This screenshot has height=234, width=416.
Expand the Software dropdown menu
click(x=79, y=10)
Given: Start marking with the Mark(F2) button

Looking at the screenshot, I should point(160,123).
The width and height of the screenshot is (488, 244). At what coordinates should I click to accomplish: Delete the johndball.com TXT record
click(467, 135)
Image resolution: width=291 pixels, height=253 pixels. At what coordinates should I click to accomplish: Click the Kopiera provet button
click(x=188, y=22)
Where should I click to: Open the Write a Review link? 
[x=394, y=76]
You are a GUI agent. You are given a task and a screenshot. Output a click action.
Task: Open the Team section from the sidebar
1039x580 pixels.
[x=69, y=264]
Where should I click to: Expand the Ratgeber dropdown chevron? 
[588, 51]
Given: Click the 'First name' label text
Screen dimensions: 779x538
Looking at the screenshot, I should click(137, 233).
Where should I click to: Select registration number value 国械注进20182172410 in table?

+++

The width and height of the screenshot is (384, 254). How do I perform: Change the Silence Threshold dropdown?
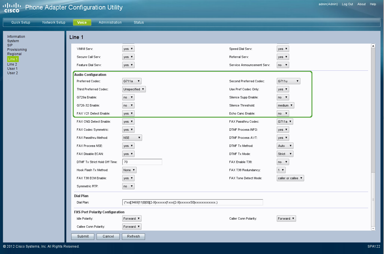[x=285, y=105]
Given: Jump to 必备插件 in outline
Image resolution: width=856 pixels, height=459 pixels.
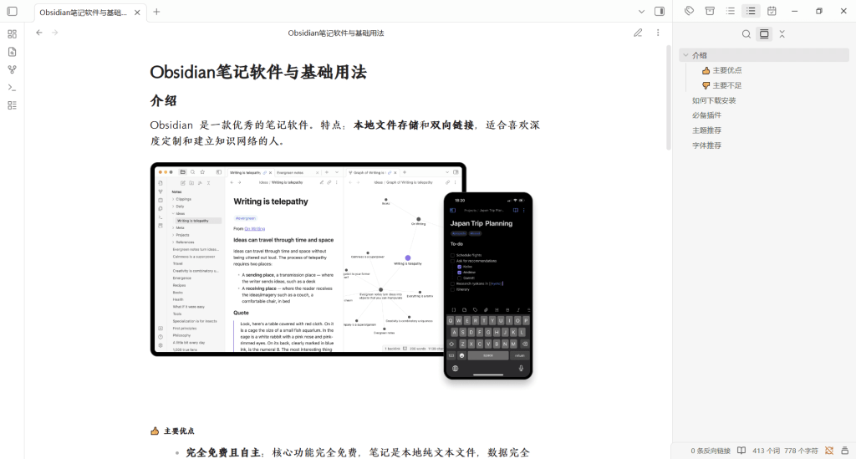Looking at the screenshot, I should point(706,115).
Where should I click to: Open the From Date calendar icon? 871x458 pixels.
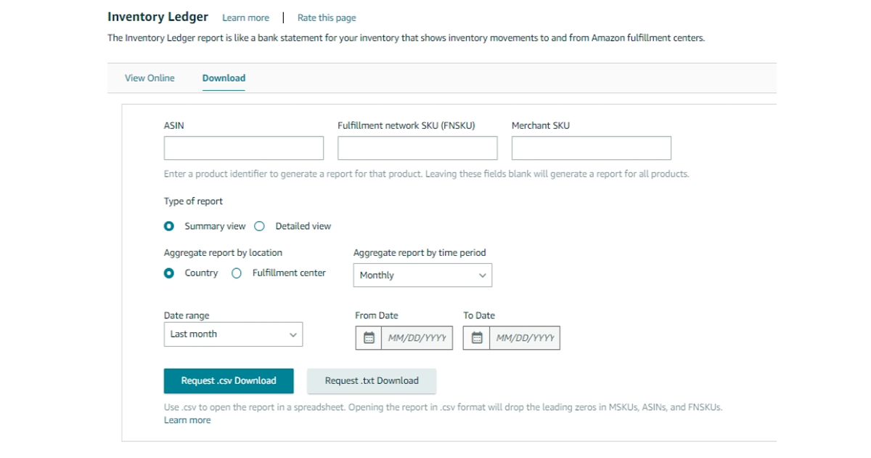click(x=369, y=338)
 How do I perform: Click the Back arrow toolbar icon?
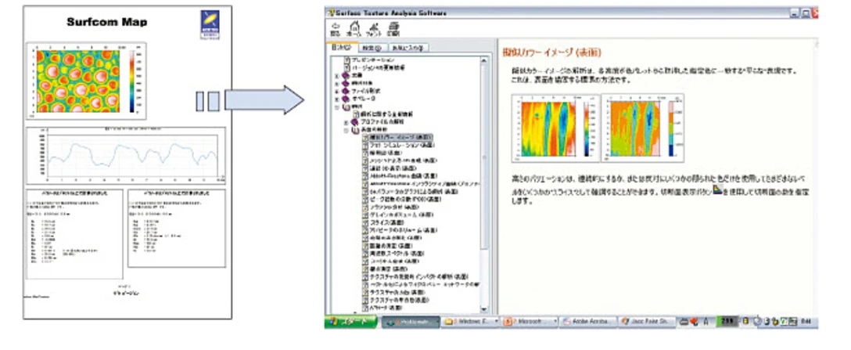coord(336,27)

+++

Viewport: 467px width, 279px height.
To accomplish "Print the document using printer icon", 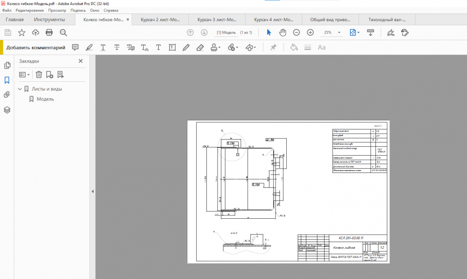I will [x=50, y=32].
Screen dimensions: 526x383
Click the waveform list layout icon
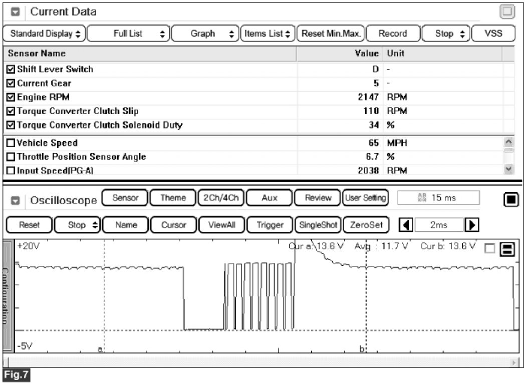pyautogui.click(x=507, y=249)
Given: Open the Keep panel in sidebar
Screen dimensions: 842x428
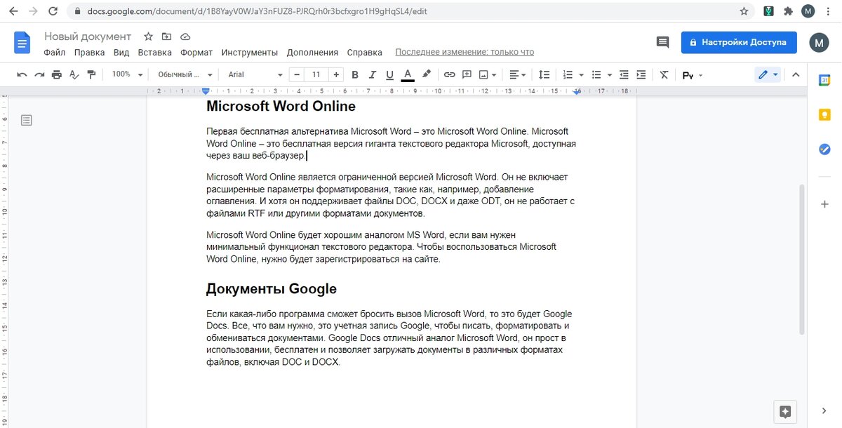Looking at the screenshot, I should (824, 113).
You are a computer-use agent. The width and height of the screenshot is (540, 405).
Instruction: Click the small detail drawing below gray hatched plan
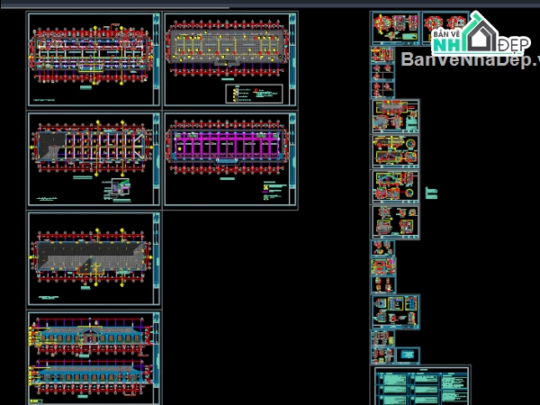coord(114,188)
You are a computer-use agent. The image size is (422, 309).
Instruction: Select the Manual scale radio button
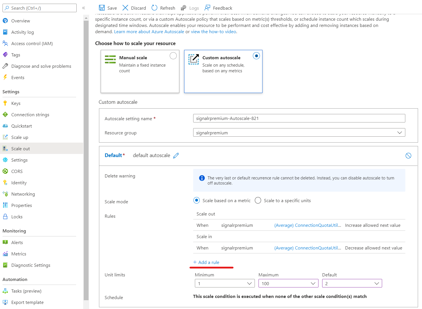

+++

- WORK TO BE COMPLETED: From the records above, work out how many lines contain the string "computer". Give only the number.

- THE ANSWER: 2